Upon the shining panels, or upon skins gilded with a sombre opulence, beatified paintings have a discreet life, as calm and profound as the souls of the artists who created them.

The setting suns that colour the rooms and salons with so rich a light, shine through veils of rich tapestry, or through high leaden-worked windows of many compartments. The furniture is massive, curious, and bizarre, armed with locks and secrets, like profound and refined souls. The mirrors, the metals, the ail ver work and the china, play a mute and mysterious symphony for the eyes; and from all things, from the corners, from the chinks in the drawers, from the folds of drapery, a singular perfume escapes, a Sumatran revenez-y, which is like the soul of the apartment.

A true country of Cockaigne, I have said; where all is rich, correct and shining, like a beautiful conscience, or a splendid set of silver, or a medley of jewels. The treasures of the world flow there, as in the house of a laborious man who has well merited the entire world. A singular land, as superior to others as Art is superior to Nature; where Nature is made over again by dream; where she is corrected, embellished, refashioned.

Let them seek and seek again, let them extend the limits of their happiness for ever, these alchemists who work with flowers! Let them offer a prize of sixty or a hundred thousand florins to whosoever can solve their ambitious problems! As for me, I have found my black tulip and my blue dahlia!

Incomparable flower, tulip found at last, symboli-cal dahlia, it is there, is it not, in this so calm and dreamy land that you live and blossom? Will you not there be framed in your proper analogy, and will you not be mirrored, to speak like the mystics, in your own correspondence?

Dreams!--always dreams! and the more ambitious and delicate the soul, the farther from possibility is the dream. Every man carries within him his dose of natural opium, incessantly secreted and renewed, and, from birth to death, how many hours can we count that have been filled with positive joy, with successful and decided action? Shall we ever live in and become a part of the picture my spirit has painted, the picture that resembles you?

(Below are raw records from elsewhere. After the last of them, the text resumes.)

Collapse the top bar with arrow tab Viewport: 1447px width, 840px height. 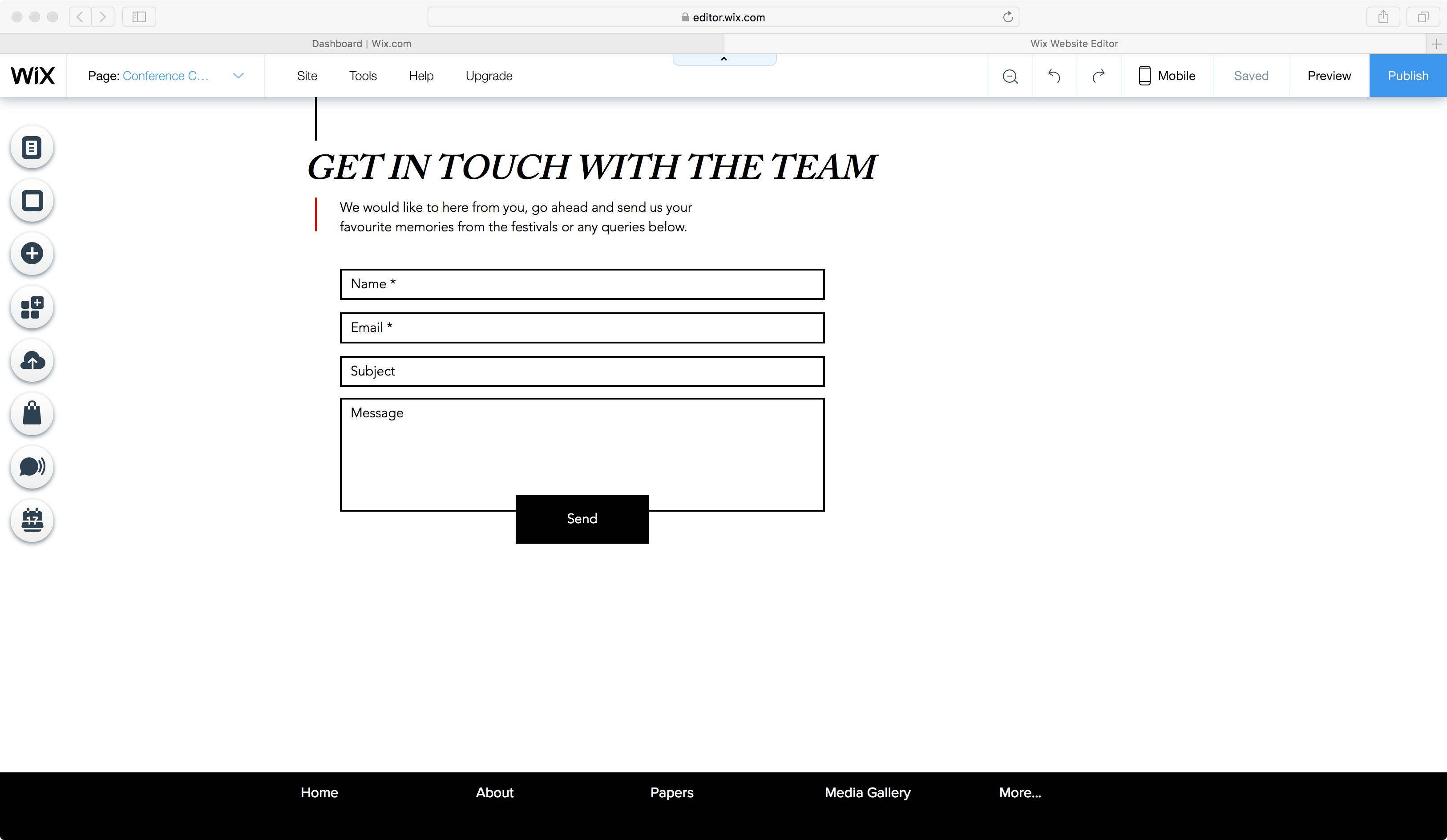click(x=724, y=59)
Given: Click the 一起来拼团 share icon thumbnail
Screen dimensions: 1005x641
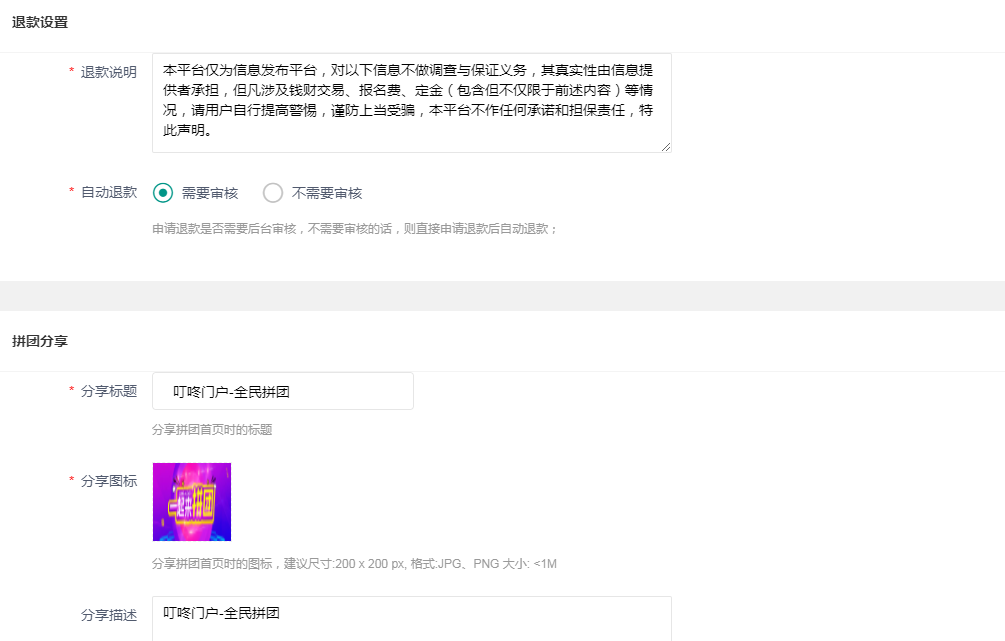Looking at the screenshot, I should (192, 502).
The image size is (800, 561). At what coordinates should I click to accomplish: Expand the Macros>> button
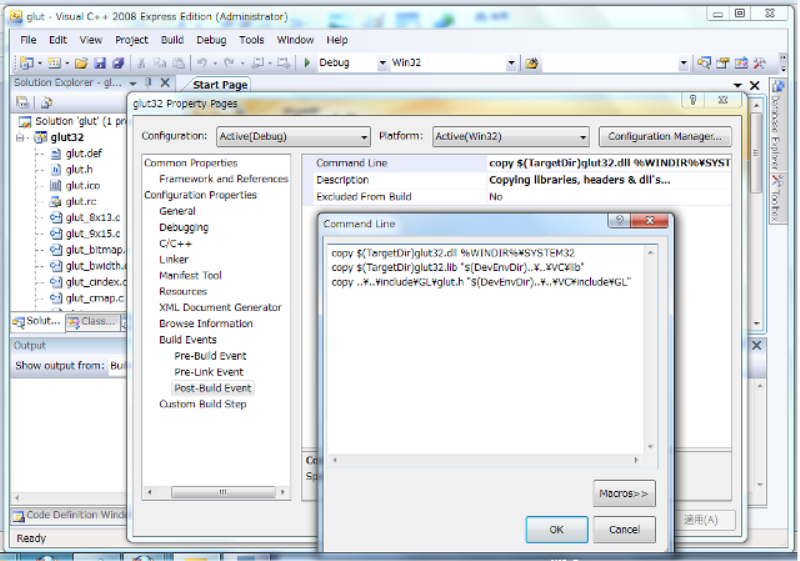point(624,493)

These treasures, furnishings, luxury, order, perfumes and miraculous flowers, are you. You again are the great rivers and calm canals. The enormous ships drifting beneath their loads of riches, and musical with the sailors' monotonous song, are my thoughts that sleep and stir upon your breast. You take them gently to the sea that is Infinity, reflecting the profundities of the sky in the limpid waters of your lovely soul;--and when, outworn by the surge and gorged with the products of the Orient, the ships come back to the ports of home, they are still my thoughts, grown rich, that have returned to you from Infinity.